---
title: "The Fresh Start Effect: Why Mondays Work"
description: "Restarting the plan 'on Monday' really does carry more motivational force. Here is the research on the fresh start effect, why it works, and where it backfires."
slug: "fresh-start-effect-research"
publishedAt: "2026-05-17"
updatedAt: "2026-05-18"
keywords:
  - fresh start effect
  - why mondays feel like new beginnings
  - new year resolution psychology
  - temporal landmarks motivation
  - best time to start a habit
  - why do I want to start over on Monday
  - fresh start effect psychology
tags:
  - habits
  - psychology
---

You meant to start the diet, the running, the writing on Monday. By Wednesday it had quietly fallen apart, and you heard yourself say the familiar thing: "I'll restart Monday." Then Monday came, and it actually did feel different. Nothing material had changed, same job, same kitchen, same body, but the restart had a charge to it that a random Thursday never has.

That instinct is easy to dismiss as procrastination wearing a productivity costume. The research says it is something more specific than that. The Monday restart genuinely carries more motivational force, there is a clean reason why, and there is an equally clean account of where it quietly works against you.

## Why Does Monday Feel Like a Real Restart?

The anchor study is Hengchen Dai, Katherine Milkman, and Jason Riis's 2014 paper in *Management Science*, which named the **fresh start effect**. Across large real-world datasets, they found that aspirational behavior spikes right after a temporal landmark. Google searches for "diet" climbed at the start of a new week, a new month, and a new year. University gym visits rose after the start of a week, a month, a semester, and a new year. Sign-ups for a goal-commitment website jumped after the same kinds of dates, and even after federal holidays and school breaks. This was not people saying they felt motivated. It was people actually showing up and acting on it.

The pattern is robust enough that the calendar itself is a behavioral lever. The question is what the lever is actually pulling.

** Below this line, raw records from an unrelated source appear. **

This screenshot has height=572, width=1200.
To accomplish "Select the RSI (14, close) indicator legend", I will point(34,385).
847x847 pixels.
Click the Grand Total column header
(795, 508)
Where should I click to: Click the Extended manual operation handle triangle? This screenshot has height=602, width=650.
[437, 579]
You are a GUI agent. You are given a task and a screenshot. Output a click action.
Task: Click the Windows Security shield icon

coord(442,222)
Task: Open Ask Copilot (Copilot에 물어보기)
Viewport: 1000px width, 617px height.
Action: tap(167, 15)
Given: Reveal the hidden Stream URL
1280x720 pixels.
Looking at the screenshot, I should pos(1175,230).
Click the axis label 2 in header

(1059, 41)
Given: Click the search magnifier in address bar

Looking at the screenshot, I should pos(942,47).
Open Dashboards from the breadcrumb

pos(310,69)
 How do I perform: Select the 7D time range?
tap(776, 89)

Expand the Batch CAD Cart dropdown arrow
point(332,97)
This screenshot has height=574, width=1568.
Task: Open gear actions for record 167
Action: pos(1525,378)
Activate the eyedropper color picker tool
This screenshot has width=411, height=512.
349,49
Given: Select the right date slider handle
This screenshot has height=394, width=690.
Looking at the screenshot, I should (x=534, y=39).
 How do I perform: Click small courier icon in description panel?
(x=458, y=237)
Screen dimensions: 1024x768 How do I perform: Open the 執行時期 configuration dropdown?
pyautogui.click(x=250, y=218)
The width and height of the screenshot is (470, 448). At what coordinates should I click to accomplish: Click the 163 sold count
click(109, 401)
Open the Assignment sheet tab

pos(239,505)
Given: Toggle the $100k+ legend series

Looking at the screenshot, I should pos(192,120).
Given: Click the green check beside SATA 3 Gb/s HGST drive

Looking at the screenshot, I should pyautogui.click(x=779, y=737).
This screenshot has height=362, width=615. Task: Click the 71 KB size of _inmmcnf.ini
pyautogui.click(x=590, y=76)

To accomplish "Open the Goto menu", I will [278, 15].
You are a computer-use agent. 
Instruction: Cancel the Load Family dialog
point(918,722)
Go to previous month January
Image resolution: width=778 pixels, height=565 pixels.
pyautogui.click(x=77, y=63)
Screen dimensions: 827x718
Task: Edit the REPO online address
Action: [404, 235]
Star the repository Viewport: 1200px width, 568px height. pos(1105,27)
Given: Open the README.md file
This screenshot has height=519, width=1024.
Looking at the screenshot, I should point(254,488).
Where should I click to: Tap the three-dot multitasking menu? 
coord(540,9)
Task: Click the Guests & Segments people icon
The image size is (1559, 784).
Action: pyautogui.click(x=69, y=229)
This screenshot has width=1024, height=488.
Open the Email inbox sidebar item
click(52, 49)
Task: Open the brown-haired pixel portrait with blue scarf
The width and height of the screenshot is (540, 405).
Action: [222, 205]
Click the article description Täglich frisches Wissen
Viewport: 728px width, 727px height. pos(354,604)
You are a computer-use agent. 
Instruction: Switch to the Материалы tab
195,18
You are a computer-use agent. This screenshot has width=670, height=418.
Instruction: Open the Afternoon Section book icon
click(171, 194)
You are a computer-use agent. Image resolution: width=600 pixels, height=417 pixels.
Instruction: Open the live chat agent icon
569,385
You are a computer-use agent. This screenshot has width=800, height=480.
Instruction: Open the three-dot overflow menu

## The Mechanism: Distance From the Old You

A 2015 follow-up by the same team in *Psychological Science*, "Put Your Imperfections Behind You," ran five experiments to isolate the why. The driver is psychological distance. A temporal landmark makes the prior stretch feel like it belonged to an older, separate version of you, and opens what amounts to a fresh mental-accounting period. The failures get filed under "old me." The new period starts with a clean ledger. That is why "the first day of spring" reliably beats "the third Thursday of March" at motivating a goal even though they can be the same date. One signals a new chapter. The other is just Thursday.

This is a different mechanism than a scheduled reminder, and the distinction matters. A daily reminder solves "I forgot," it is a memory offload, which is the [cognitive science the daily-reminder research](/blog/daily-reminder-science) covers. A temporal landmark solves "the old me already blew this," it is a motivational reset. Same calendar, different problem, different fix.

It is not only a lab finding. A 2021 field study in *Organizational Behavior and Human Decision Processes* by Beshears, Dai, Milkman, and Benartzi tested fresh-start framing on real retirement savings. Mailers that invited employees to start saving more after a fresh-start date, like an upcoming birthday, increased contributions compared with otherwise identical mailers. Real money, real accounts, the same effect.

## Where the Fresh Start Backfires

Honesty about effect size is the house style here, and it applies. The fresh start effect is real and replicated, but it is modest, and it has a documented failure mode worth knowing before you build your year around it.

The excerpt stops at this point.